Hening. Lucas tidak menjawab dan terdiam mendegar jawaban yang baru saja dia lontarkan dan tetap melihatnya dengan mata kelamnya itu. Tatapan tidak mengerti atas ucapan barusan.
"Kau. Menyakiti. Sahabatku," ucapnya penuh tekanan, "kau akan dapat balasannya."
Mata Lucas sedikit terbelalak dengan dahi berkerut, "Ti-tidak. Ini tidak mungkin. Siapa sahabatmu? Tidak-tidak. Si-siapa kau ini?"
Dia menyeringai dan menaruh pisau yang berada di tangan kirinya. Setelah menaruhnya di lantai dia melepas topeng hitamnya yang sedang dipakai itu secara perlahan. Ingin tahu bagaimana ekspresi pria itu ketika tahu siapa dirinya yang sebenarnya sebelum ajal berbaik hati menjemputnya.
Mata Lucas terbuka lebar. "K-kau?!" pekiknya tertahan disusul oleh geraman yang terpicu oleh rasa sakit yang menyerangnya. Panas dan perih. Dia terkekeh di balik hoodie yang sedang kenakannya dan memasang kembali topeng itu.

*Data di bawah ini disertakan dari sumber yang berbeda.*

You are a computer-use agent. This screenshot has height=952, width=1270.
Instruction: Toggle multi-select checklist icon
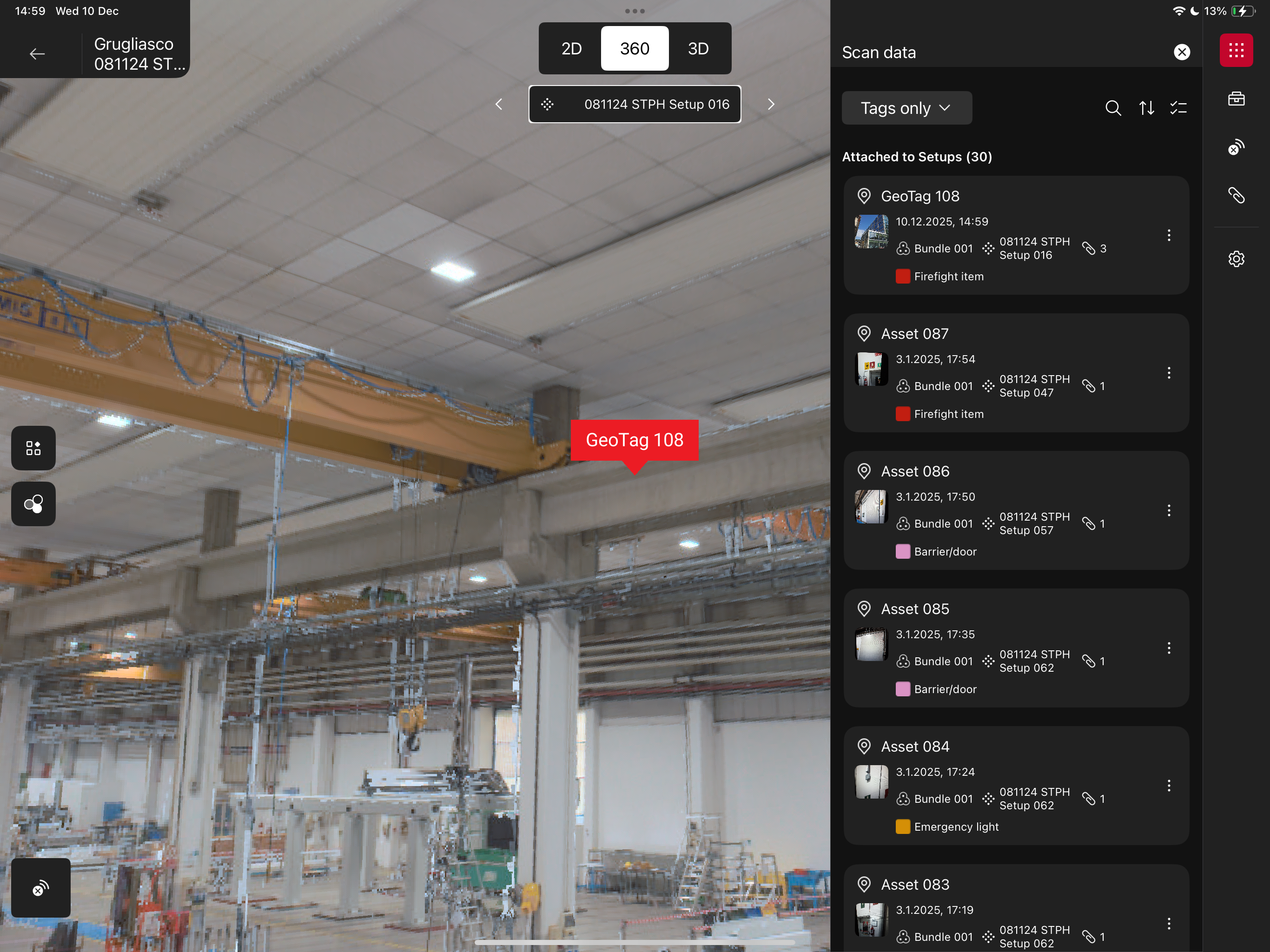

Tangan kanannya yang masih memegang pisau langsung menggores bibir bawah hingga pipinya, membuat sebuah lengkung senyuman yang nyaris sempurna, "Stt, jangan memekik seperti itu. Kau akan mengundang para anjing liar kemari."
"Argh." Lucas tertunduk dan merintih kesakitan. Lukanya bertambah lagi. Dengan tenaganya yang makin menipis dia menginginkan semua ini segera berakhir. Pria itu sempat terpikir untuk meminta bantuan Tuhan, namun urung mengingat dosa-dosanya.
Dia menusukkan pisaunya tepat di titik jantung pria itu. Dihadiahi langsung jeritan kencang. Jeritan khas seorang pria yang sedang frustasi dan pasrah. Sayangnya, tidak bisa mengalahkan suara lebatnya hujan di luar sana.
Ah, melodi tambahan yang indah untuk melengkapi malam yang sudah larut bersama hujan ini. Dia memutar pisaunya ke kanan dan kiri secara dramatis. Darah mengalir membasahi baju pria itu. Napasnya melemah seiring darah yang perlahan pergi meninggalkan raganya, begitu juga nyawanya. Dia menatapnya dengan tatapan sendunya. Tatapan memohon dan merasa bersalah. Namun terlambat, lagi pula dia yang memercik api. Lantas dia juga seharusnya siap untuk terbakar.
"Good bye, jerk."
Pisaunya menusuk kembali jantung itu. Bertubi-tubi. Merobek dan memutarkannya. Dan pria itu akhirnya berhenti bernapas dengan tubuhnya yang penuh darah dan luka.
Bibirnya tersenyum puas dan mengamati tubuh yang tergolek itu. Dia berdiri tegap dan melangkah menjauhi mayat malang itu. Tidak, untuk apa mengasihaninya? Dia sangat pantas mendapatkannya. Hukuman baginya, karena telah menyakiti orang yang dia sayangi.
Dia bersenandung pelan sembari menyiramkan cairan ke sekitar mayat itu.
"Let him burn, he's better off dead."
Tangannya memantik api dan membuangnya begitu saja. Membuat api cepat menyala dan menyebar di sekitar tubuh mati di hadapnnya. "Ah, sebaiknya aku segera pulang dan membersihkan diriku."
Tubuhnya sedikit menengok ke belakang, "Aku akan membiarkan mayat itu di sana. Para anjing liar akan senang mendapatkan makanan tulang belulang secara gratis. Oh, atau jika pria itu beruntung, dia akan ditemukan oleh para warga atau polisi, mungkin."